Reading weekly city newspapers with their restaurant reviews and blurbs about movies, music, and books is one of my favorite leisure activities. What I really like best is reading the long and short restaurant reviews that are split up into neighborhoods. It helps me keep track of my city and what’s new and what has changed. A lot has really changed recently and I live in the country now but it is still interesting to me to see where I could go eat if I still lived in the city. I always check out the neighborhoods I lived in the most.
If I lived in the city still I would want to live in the last neighborhood I lived in which is the Scandinavian center. I am Scandinavian and though I grew up in rural areas in the Midwest, I still feel the most at home in that part of the city with it’s mix of ages and shops that sell Lutefisk and European chocolates. I have occasionally used the weeklies to pick a restaurant from their reviews and I wasn’t disappointed. Another thing I keep up on in the weekly newspapers is the list of readings and author appearances. I used to go to my favorite city bookstore to see free readings whenever I could.
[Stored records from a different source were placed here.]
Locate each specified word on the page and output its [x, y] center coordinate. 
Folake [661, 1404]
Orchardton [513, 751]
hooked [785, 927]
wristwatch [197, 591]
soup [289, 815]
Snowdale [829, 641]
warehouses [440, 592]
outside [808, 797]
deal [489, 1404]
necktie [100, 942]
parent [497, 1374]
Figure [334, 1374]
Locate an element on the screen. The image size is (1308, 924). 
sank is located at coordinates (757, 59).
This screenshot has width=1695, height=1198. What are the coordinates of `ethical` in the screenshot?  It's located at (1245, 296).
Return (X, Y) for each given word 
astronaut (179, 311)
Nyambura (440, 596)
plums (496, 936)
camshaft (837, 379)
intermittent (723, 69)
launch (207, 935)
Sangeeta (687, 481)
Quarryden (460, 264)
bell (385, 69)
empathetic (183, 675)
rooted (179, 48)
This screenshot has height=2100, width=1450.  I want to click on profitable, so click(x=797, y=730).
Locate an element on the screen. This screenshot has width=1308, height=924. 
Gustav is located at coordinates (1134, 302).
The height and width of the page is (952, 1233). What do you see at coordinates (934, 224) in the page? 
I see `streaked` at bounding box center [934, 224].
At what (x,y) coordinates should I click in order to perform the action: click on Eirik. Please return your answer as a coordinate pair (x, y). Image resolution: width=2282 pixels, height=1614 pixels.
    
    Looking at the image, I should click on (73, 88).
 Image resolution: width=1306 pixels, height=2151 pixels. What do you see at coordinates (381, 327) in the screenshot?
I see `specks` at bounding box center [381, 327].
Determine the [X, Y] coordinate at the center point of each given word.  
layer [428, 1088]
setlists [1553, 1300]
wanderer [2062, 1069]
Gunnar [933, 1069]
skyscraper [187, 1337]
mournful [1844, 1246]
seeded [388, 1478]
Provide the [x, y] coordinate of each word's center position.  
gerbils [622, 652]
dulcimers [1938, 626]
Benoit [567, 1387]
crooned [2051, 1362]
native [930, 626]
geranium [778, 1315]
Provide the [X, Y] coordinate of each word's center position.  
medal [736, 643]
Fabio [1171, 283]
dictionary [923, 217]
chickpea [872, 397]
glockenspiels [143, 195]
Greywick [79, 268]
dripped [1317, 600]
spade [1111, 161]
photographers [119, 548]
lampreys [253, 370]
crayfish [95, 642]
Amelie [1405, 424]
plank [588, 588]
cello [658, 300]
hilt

The newspapers also review a book now and then and I always read the book reviews too. I used to actually use those book reviews to see if I might buy something new at my favorite bookstores in the city. The economy has been in a slump of late so unfortunately this landmark bookstore I mentioned may be moving or going out of business. I wish that I could go support them by buying books but with where I live it’s not possible anymore. They gave me a lot of good memories of some of my favorite authors.
I read a lot and I have tried to review a book or two myself in the past. My Mom used to make me do that with the books I read when I was a kid. I didn’t enjoy it as much as reading, but she thought it would be good for me as a writer. It fell apart kind of fast because it wasn’t really comfortable for me. Even though a lot of it is personal opinion I am still glad that folks out there do review books and publish those reviews in the free weeklies.